When it comes to era-defining soirées, few rival Diddy’s lavish White Parties. For more than a decade, from 1998 to 2009, the annual extravaganza over the Labor Day holiday was pop culture’s hottest ticket, with an unmatched guest list delivering indelible fashion moments.
“I remember the first party he threw in the Hamptons,” Paris Hilton recalled to The Hollywood Reporter in 2008. “It was iconic and everyone was there.”
In the early aughts, an invite to the exclusive bash solidified one’s A-list status stretching across entertainment, business, finance, fashion and technology. Recurring guests included the Kardashians, the Hilton sisters, Leonardo DiCaprio, Jay-Z, Beyoncé, Mariah Carey, Mary J. Blige, Al Sharpton and Martha Stewart.

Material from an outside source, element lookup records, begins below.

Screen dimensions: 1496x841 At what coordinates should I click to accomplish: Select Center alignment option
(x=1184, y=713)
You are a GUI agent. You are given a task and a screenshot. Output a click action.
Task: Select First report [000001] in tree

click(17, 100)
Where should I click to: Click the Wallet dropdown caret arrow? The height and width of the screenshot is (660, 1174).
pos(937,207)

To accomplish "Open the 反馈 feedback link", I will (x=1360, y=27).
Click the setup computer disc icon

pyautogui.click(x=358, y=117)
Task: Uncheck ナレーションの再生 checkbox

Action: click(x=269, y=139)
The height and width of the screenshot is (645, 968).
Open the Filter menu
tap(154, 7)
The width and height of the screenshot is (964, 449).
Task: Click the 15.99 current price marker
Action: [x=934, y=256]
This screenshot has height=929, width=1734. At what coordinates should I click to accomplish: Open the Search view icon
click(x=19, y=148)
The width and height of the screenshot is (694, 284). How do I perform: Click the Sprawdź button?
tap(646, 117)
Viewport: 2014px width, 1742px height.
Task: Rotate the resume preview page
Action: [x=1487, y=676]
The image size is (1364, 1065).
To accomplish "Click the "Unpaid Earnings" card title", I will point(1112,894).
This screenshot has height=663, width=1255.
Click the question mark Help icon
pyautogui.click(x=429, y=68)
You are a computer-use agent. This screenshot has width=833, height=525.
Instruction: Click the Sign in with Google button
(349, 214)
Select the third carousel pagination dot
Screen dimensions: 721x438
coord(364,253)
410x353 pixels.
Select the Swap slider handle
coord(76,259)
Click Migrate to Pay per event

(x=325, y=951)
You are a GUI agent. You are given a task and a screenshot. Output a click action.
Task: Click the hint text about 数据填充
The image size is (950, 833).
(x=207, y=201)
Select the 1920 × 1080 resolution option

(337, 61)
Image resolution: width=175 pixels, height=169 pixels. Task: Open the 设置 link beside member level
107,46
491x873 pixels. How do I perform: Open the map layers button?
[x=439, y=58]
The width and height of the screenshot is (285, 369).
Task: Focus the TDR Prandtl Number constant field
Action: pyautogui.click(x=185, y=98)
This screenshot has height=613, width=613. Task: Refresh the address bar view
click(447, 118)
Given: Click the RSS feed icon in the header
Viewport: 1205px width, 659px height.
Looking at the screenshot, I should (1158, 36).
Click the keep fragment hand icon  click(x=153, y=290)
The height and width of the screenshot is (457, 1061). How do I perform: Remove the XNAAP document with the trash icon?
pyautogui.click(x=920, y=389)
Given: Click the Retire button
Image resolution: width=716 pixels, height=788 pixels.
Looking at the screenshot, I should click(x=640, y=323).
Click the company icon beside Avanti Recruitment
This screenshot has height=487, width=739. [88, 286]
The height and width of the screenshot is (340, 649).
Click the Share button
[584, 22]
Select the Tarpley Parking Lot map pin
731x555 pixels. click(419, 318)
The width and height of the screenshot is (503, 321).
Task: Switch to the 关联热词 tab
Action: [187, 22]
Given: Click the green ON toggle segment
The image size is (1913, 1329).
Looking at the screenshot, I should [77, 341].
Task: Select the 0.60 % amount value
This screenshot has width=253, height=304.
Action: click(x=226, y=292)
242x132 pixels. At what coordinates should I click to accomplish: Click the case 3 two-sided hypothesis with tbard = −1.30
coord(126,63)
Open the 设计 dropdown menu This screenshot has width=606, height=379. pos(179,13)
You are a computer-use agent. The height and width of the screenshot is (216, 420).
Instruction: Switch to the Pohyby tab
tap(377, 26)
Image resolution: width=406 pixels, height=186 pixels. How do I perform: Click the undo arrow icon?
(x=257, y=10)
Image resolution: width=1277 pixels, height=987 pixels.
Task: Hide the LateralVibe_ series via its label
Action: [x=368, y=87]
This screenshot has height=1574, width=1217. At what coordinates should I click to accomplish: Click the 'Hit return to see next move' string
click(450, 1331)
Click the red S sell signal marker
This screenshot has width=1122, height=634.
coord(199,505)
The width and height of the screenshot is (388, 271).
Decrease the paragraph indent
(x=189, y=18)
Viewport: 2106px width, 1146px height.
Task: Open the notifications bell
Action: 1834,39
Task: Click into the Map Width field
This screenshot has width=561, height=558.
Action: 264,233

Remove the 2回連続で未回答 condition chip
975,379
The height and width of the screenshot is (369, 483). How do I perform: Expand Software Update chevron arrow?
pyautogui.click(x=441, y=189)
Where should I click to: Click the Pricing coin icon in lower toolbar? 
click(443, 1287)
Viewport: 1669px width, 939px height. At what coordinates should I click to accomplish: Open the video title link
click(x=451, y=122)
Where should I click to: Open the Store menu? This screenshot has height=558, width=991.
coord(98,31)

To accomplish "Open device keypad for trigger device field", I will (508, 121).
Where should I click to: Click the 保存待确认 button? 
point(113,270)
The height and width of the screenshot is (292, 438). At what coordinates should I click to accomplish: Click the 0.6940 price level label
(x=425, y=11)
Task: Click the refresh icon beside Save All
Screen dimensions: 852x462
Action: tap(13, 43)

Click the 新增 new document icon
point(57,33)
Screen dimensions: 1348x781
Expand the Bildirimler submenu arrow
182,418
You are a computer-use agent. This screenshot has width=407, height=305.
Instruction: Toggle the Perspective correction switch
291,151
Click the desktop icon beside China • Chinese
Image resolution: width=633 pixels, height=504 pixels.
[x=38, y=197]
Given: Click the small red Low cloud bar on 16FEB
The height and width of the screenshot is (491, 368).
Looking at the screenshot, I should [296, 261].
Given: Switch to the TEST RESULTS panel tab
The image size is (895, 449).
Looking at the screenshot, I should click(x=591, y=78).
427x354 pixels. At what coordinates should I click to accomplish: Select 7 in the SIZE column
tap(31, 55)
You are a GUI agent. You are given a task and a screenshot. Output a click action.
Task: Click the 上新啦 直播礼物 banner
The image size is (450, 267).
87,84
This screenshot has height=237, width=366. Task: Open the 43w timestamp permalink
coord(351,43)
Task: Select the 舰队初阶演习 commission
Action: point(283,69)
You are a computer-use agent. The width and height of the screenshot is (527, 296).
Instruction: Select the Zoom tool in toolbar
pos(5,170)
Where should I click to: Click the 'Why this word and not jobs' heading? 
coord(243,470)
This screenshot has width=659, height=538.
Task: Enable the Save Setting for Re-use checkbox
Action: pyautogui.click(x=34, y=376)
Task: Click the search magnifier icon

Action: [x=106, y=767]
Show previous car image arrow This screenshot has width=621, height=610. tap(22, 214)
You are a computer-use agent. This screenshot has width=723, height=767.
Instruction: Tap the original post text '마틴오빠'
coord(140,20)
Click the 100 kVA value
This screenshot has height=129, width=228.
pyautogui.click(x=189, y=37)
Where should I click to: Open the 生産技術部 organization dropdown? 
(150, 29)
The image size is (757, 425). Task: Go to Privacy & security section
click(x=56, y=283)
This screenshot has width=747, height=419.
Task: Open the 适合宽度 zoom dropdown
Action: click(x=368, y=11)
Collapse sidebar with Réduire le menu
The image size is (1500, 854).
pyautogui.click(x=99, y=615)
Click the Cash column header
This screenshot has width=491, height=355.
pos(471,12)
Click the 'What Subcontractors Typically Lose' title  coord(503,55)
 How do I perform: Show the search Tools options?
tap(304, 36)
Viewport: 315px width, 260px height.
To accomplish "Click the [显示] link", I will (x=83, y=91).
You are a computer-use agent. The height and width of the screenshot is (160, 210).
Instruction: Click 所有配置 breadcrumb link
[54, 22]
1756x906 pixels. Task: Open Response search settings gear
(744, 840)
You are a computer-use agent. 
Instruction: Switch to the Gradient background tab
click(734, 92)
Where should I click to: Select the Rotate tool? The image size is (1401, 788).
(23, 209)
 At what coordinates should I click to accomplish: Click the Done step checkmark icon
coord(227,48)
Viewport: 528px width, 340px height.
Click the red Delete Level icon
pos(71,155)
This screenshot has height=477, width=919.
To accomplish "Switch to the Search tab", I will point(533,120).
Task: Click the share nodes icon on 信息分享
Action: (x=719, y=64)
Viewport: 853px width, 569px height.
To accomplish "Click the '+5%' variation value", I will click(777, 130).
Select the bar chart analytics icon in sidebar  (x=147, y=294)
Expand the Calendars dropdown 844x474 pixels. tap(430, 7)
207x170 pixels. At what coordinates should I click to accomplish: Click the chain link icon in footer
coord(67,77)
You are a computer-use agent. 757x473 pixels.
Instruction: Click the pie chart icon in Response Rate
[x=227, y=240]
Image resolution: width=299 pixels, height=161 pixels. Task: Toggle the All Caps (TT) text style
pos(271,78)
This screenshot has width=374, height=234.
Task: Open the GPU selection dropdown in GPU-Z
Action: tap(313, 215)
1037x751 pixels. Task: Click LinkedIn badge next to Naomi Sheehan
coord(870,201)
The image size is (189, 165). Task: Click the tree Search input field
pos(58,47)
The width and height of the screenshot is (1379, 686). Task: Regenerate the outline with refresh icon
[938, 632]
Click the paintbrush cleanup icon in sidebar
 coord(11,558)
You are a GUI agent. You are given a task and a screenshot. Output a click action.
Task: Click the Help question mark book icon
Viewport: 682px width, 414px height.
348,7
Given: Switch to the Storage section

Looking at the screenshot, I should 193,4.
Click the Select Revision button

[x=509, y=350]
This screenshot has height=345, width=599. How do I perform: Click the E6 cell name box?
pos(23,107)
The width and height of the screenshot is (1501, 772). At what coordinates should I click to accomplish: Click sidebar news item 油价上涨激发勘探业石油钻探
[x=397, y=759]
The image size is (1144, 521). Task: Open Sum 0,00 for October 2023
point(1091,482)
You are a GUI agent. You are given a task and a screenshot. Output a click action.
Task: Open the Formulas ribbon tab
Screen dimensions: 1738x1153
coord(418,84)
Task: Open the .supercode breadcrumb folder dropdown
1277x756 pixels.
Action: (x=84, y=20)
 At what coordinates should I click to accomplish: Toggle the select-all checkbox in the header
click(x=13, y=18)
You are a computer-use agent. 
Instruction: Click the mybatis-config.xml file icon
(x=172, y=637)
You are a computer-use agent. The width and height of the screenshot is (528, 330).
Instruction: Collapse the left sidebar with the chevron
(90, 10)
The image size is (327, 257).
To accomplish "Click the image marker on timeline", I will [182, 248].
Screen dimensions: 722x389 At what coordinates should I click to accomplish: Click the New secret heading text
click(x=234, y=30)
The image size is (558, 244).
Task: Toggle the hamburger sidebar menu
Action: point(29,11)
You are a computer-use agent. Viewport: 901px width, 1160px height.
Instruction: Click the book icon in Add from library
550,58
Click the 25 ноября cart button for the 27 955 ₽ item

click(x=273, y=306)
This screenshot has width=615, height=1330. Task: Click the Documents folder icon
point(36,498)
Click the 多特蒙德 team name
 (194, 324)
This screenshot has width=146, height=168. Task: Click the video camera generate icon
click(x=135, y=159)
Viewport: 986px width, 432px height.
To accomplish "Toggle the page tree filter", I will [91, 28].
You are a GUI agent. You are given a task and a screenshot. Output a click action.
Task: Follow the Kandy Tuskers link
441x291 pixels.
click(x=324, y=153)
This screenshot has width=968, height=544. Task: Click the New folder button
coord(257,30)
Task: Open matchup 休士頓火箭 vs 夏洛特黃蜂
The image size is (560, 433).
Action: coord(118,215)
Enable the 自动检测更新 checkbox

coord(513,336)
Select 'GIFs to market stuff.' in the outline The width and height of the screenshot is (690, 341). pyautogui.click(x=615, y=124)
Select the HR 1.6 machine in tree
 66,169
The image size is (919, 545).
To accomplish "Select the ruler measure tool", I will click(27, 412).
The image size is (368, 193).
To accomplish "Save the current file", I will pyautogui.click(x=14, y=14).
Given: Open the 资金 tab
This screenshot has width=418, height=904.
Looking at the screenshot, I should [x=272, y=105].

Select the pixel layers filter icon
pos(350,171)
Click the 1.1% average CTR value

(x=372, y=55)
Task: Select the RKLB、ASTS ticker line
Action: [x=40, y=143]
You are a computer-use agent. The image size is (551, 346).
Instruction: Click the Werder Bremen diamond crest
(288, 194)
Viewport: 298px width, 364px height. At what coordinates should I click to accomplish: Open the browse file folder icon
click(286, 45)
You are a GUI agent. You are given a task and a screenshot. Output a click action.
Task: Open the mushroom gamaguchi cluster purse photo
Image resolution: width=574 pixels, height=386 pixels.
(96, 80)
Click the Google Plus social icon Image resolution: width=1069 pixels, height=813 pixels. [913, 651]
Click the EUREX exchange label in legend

It has been 15 years since Diddy’s first White Party, which was held Sept. 7, 1998, over Labor Day weekend.
The annual tradition began when Sean Combs (currently known as Diddy but variously known as Puffy, Puff Daddy and P. Diddy over the years) decided to showcase his new Hamptons homestead by inviting more than 200 gliteratti to a barbecue. That first fete featured a largely old-money and predominantly white crowd, and the media was quick to label the rapper a “modern-day Gatsby,” which he seemed to relish during a 2001 interview with The Independent in which he boasted, “I am the Great Gatsby.”
Truth be told, Diddy was far from F. Scott Fitzgerald’s Gatsby, who threw extravagant parties to impress his monied neighbors. In this case, it was the establishment that wanted a glimpse of Diddy’s world.
As the rap mogul told Oprah in a 2006 interview, the intention behind the first White Party was to integrate hip-hop into the echelons of the mega-rich, to find an intersection of both worlds for the sake of unity.
“I wanted to strip away everyone’s image and put us all in the same color, and on the same level,” he told Oprah of that inaugural Labor Day bash. “I had the craziest mix: some of my boys from Harlem; Leonardo DiCaprio, after he’d just finished Titanic. I had socialites there and relatives from down south. There were 200 people sitting out here, just having a down-home cookout.”
Mission accomplished, according to some cultural observers, who believe Diddy’s parties changed hip-hop, and American culture, forever.
Over the years, the White Parties branched out from the Hamptons to Los Angeles and Saint-Tropez, and also included several Fourth of July iterations. The events also served as a major fundraiser for various international charities.